(Requirements):
Copy out each line of the records below that contains the string "agent".

----- Task material

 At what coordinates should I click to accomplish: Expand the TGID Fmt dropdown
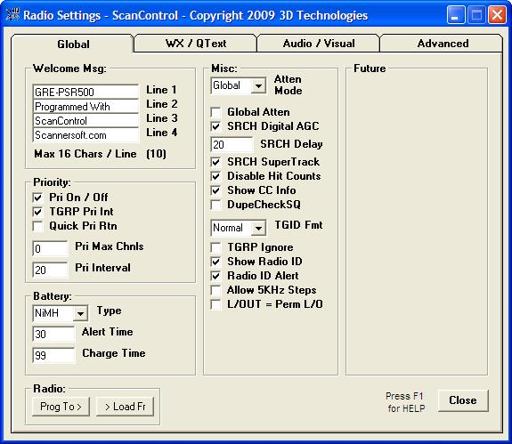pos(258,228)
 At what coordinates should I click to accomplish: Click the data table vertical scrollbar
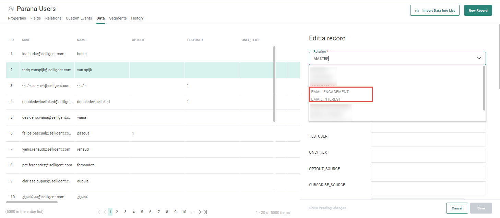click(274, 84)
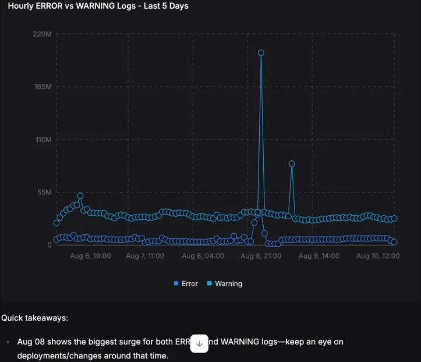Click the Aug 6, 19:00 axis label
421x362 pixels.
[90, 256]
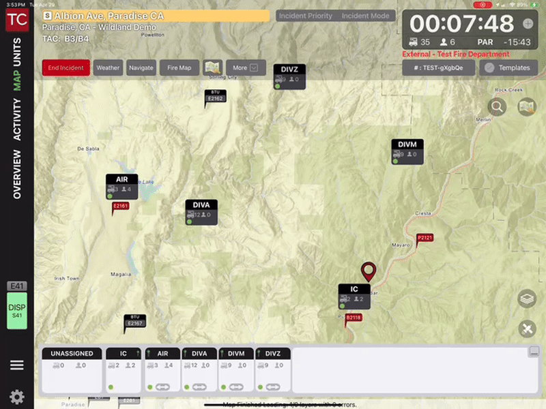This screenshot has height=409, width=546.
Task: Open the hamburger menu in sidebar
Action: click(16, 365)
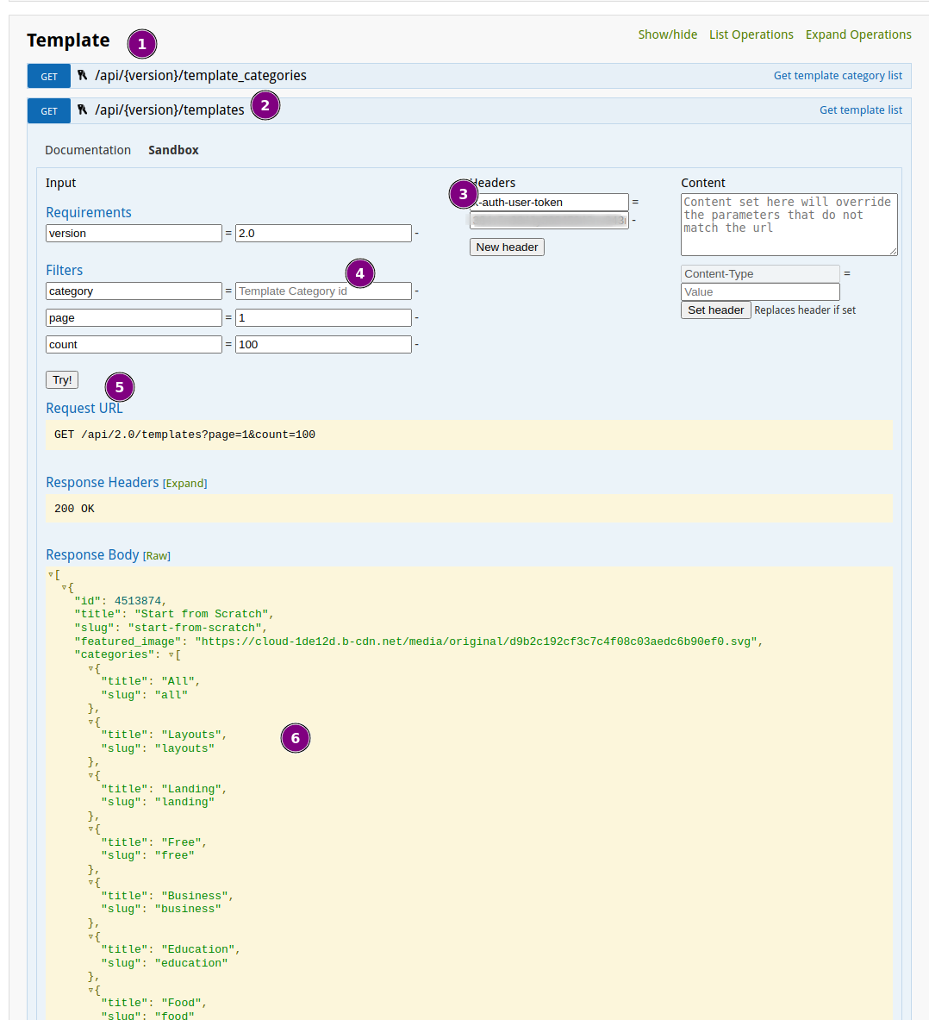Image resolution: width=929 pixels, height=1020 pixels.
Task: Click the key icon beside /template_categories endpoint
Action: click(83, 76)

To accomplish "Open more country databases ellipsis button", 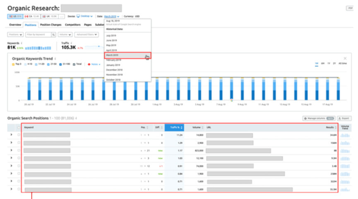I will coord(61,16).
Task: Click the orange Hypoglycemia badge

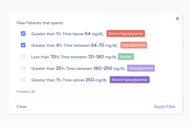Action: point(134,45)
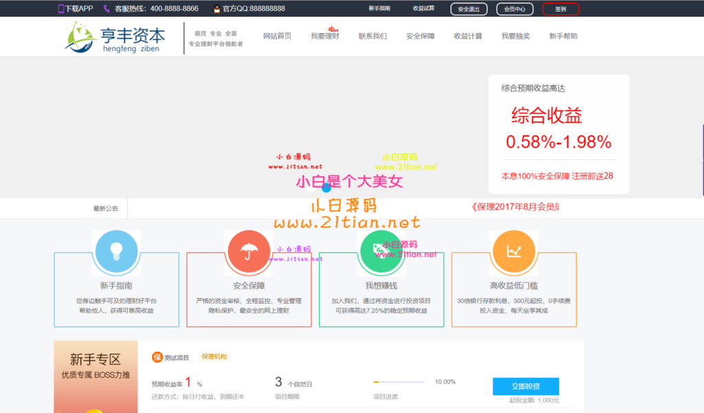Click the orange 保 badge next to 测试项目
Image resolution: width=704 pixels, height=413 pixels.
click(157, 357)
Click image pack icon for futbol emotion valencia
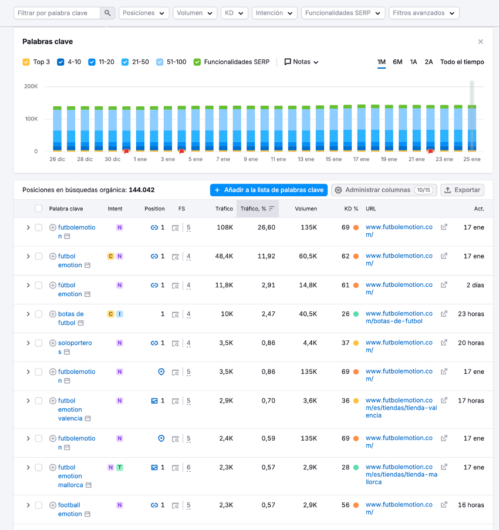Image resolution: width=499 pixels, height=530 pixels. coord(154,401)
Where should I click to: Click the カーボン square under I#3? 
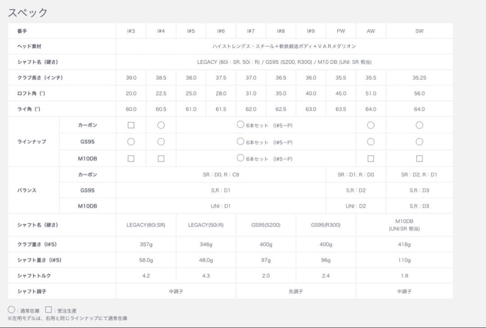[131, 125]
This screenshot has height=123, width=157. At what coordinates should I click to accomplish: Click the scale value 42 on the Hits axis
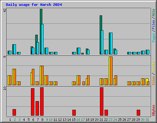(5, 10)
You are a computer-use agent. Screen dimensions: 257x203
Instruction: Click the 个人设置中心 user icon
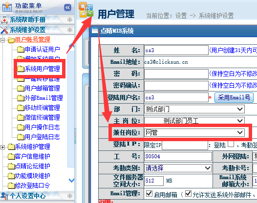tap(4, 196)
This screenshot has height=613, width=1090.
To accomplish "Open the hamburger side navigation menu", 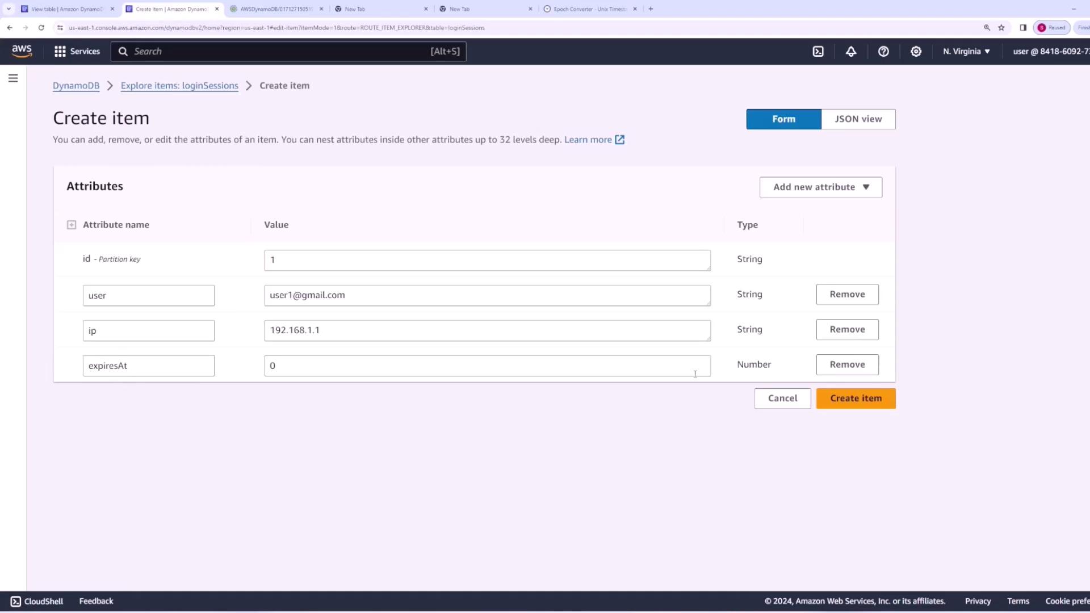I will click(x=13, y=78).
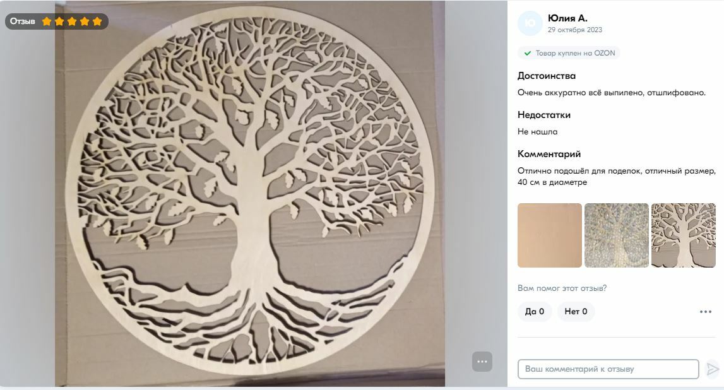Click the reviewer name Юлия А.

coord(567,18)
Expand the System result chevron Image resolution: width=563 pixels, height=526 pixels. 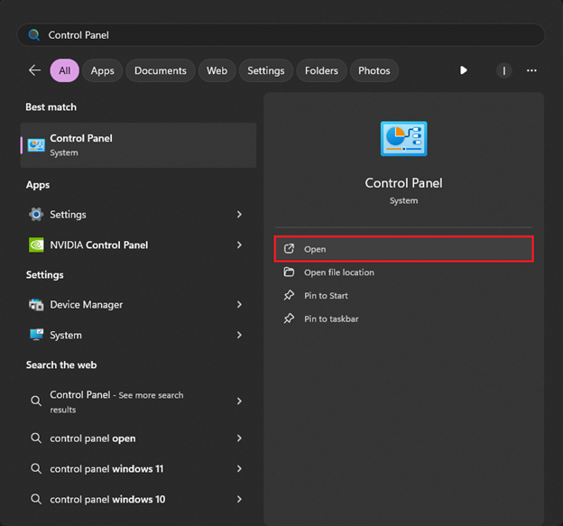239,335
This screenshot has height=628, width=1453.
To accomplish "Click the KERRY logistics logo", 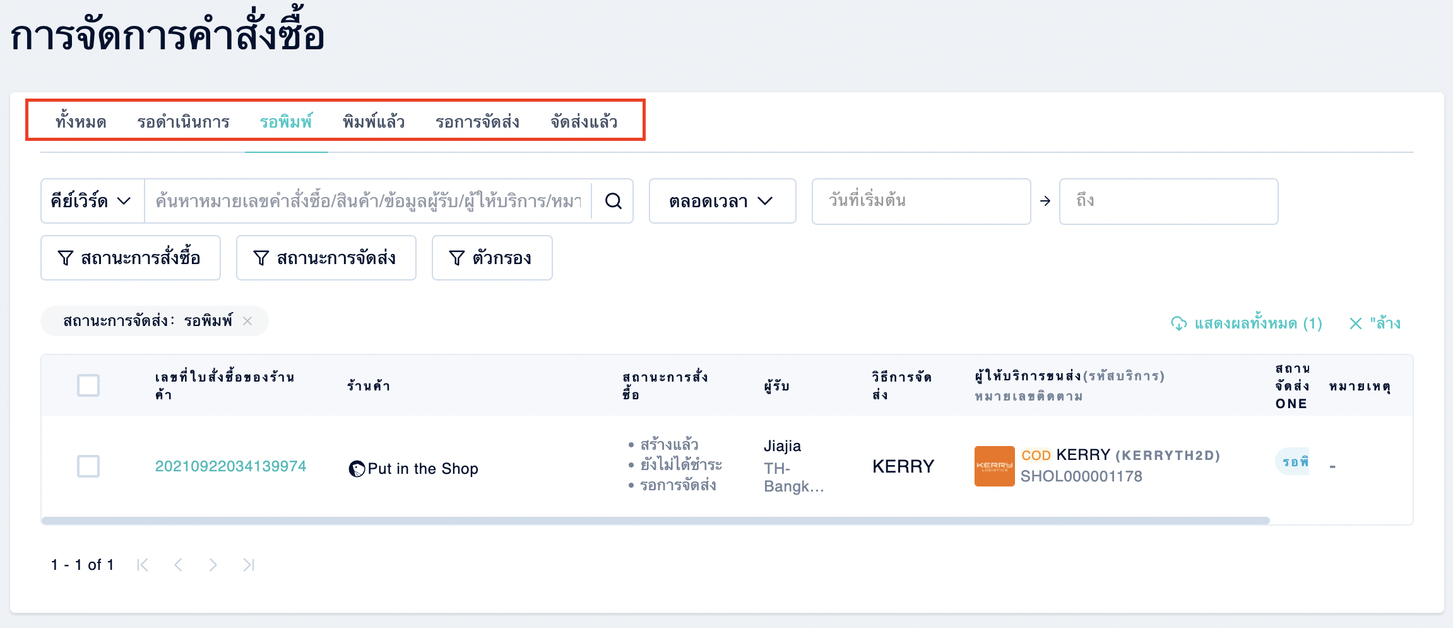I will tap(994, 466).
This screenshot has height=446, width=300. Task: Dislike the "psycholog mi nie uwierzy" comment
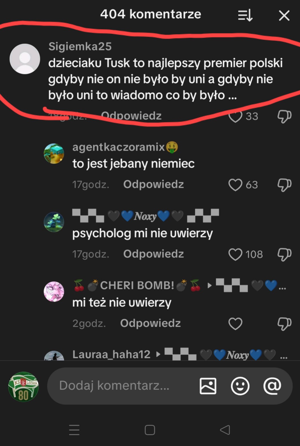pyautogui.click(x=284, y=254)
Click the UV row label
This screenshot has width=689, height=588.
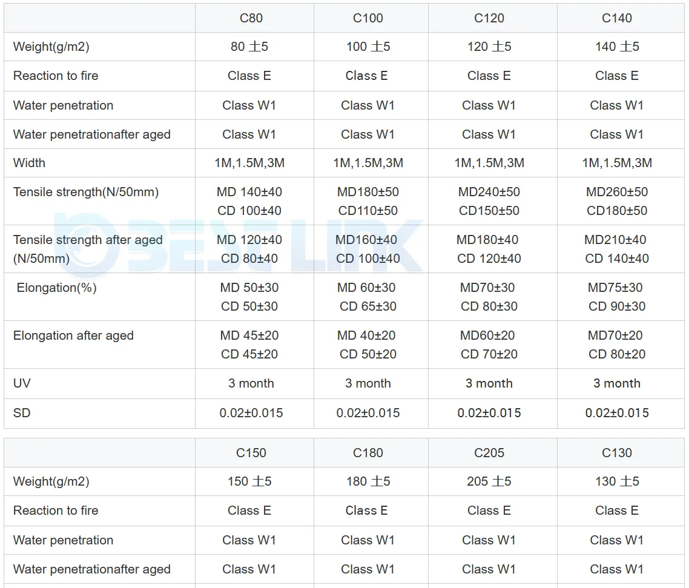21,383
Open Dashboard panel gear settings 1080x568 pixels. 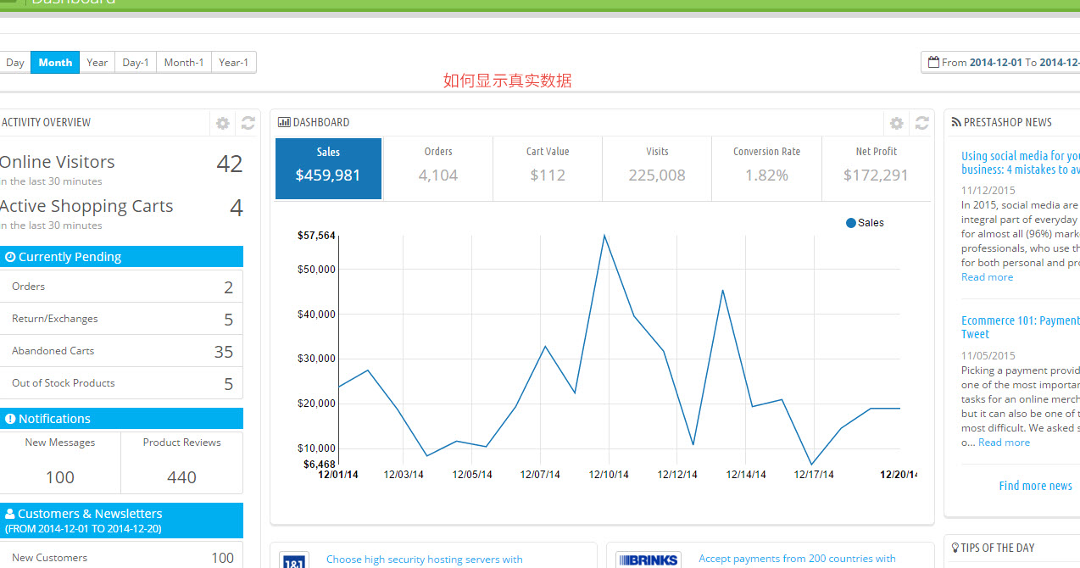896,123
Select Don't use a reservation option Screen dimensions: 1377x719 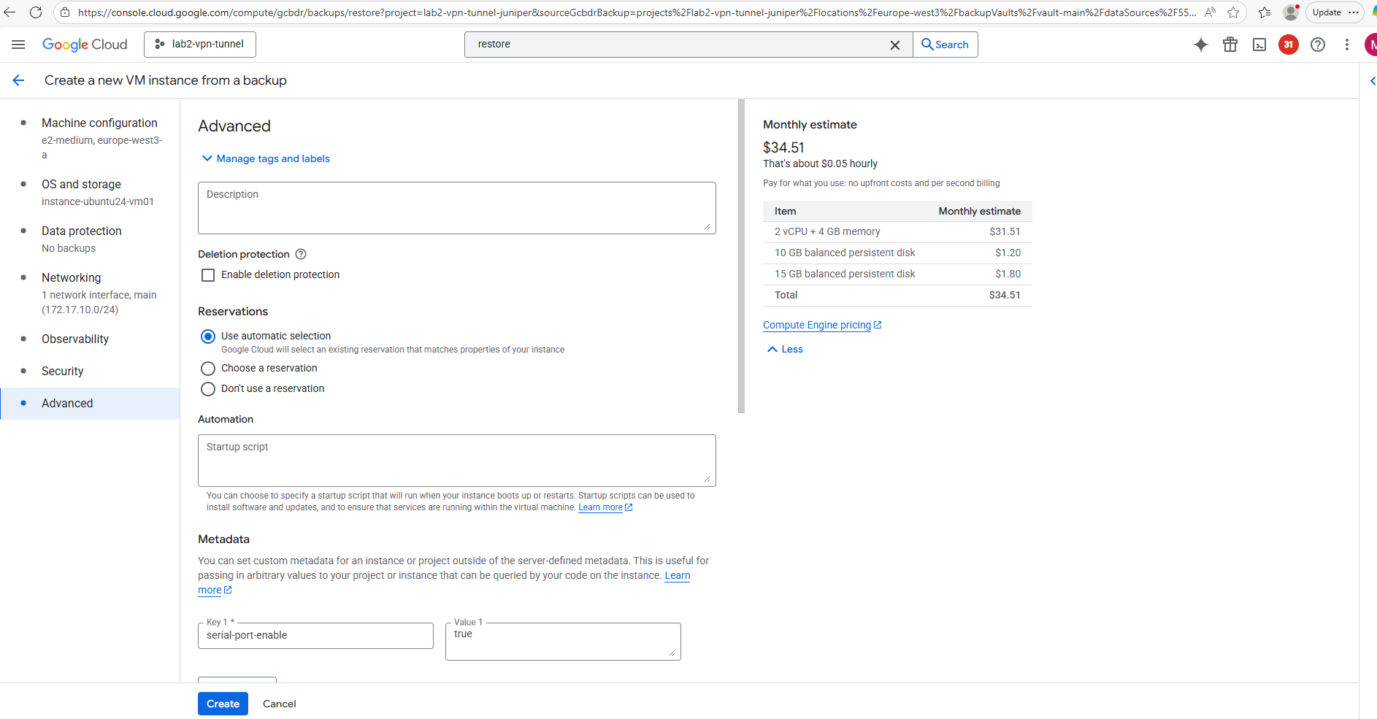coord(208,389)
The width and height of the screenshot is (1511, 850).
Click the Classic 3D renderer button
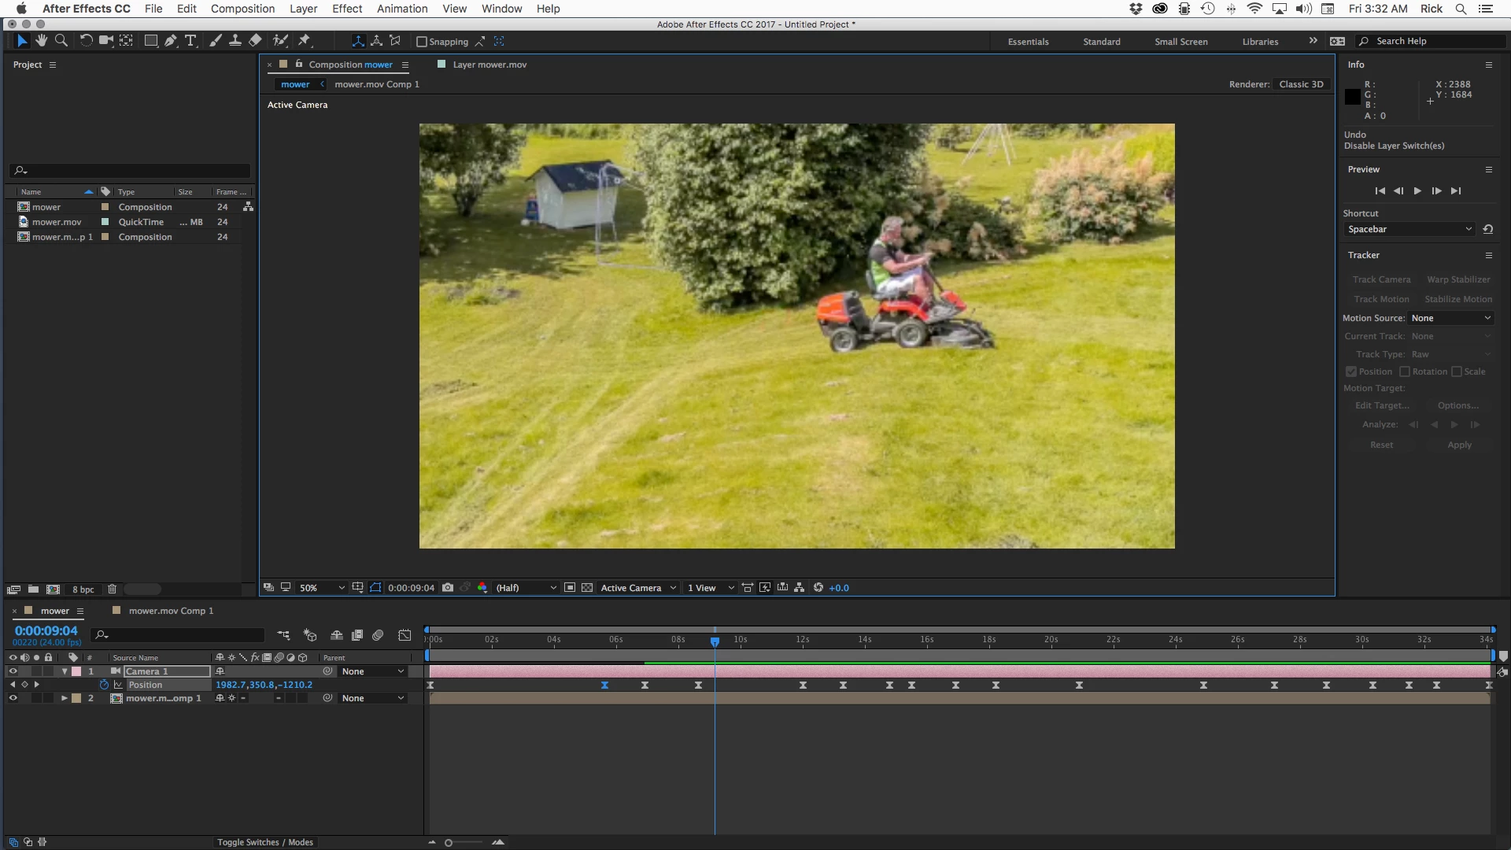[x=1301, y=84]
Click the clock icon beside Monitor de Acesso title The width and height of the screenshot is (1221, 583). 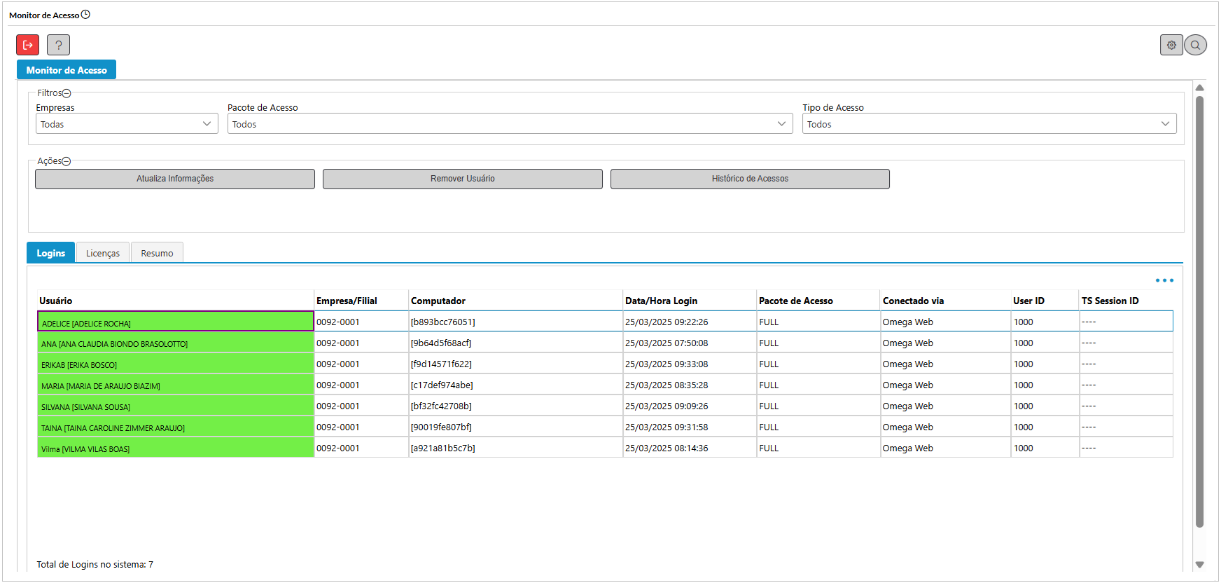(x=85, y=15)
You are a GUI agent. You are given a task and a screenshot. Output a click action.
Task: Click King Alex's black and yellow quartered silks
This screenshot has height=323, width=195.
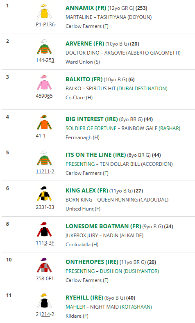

----------

(Task solution):
You are a computer-use agent. Screen dimensions: 257x203
You are a GUI agent. You are given a task and a screenshot. Output a click action.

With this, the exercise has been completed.